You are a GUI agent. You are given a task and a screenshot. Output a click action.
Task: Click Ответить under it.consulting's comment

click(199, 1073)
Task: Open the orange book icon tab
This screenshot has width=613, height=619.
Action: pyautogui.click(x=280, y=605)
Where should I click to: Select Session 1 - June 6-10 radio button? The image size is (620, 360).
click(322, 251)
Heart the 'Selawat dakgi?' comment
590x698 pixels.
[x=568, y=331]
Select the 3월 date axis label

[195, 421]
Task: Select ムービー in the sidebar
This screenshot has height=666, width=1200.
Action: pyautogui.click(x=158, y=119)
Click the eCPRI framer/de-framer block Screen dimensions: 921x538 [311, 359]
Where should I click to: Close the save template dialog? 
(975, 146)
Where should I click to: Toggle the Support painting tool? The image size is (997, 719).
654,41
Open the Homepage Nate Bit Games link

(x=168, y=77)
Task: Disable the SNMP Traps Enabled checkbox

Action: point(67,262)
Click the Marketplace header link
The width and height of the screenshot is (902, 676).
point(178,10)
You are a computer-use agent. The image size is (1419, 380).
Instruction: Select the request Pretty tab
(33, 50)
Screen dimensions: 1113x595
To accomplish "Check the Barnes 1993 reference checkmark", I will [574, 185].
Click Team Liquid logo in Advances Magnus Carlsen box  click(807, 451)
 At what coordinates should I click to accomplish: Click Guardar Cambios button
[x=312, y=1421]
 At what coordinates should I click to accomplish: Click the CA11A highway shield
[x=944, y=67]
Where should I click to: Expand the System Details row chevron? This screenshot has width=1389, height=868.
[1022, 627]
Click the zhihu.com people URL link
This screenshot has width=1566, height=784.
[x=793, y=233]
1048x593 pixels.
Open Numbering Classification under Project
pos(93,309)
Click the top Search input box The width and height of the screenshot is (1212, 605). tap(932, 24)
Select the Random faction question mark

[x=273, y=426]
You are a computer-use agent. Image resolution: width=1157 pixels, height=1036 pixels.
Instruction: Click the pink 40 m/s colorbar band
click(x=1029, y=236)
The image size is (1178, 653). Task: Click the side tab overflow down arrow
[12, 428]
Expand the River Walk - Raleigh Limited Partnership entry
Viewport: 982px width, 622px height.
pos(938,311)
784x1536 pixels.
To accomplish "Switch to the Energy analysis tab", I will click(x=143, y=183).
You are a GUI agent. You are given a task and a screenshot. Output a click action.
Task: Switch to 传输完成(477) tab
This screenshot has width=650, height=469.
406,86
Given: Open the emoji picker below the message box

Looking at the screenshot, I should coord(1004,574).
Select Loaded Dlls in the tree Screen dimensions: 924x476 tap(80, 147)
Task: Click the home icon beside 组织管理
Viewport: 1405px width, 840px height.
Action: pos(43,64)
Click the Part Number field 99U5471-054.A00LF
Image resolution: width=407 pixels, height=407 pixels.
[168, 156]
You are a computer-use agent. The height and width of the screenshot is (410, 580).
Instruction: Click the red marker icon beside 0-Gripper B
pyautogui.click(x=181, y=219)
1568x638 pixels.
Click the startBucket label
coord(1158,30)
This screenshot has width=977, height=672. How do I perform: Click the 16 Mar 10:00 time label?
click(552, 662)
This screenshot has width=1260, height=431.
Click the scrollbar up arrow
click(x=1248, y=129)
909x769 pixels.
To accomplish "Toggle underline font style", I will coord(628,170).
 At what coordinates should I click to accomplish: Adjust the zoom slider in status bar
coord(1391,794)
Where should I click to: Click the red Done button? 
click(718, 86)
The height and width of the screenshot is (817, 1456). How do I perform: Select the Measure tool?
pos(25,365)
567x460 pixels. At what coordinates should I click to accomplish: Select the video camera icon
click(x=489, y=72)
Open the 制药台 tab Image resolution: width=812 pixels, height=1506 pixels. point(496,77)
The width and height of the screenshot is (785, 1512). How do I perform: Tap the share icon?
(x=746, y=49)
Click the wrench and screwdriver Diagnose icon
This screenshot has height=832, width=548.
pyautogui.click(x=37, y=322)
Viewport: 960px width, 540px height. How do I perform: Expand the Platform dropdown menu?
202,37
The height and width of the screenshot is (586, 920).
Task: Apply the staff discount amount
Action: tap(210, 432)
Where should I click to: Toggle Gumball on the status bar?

→ **WHAT NEEDS TO BE DONE**: In the entries above, some lines hold the string "dimensions". Copy each of them.

→ **OUTPUT BELOW**:
Click the eCPRI framer/de-framer block Screen dimensions: 921x538 [311, 359]
Screen dimensions: 1113x595
Select Loaded Dlls in the tree Screen dimensions: 924x476 tap(80, 147)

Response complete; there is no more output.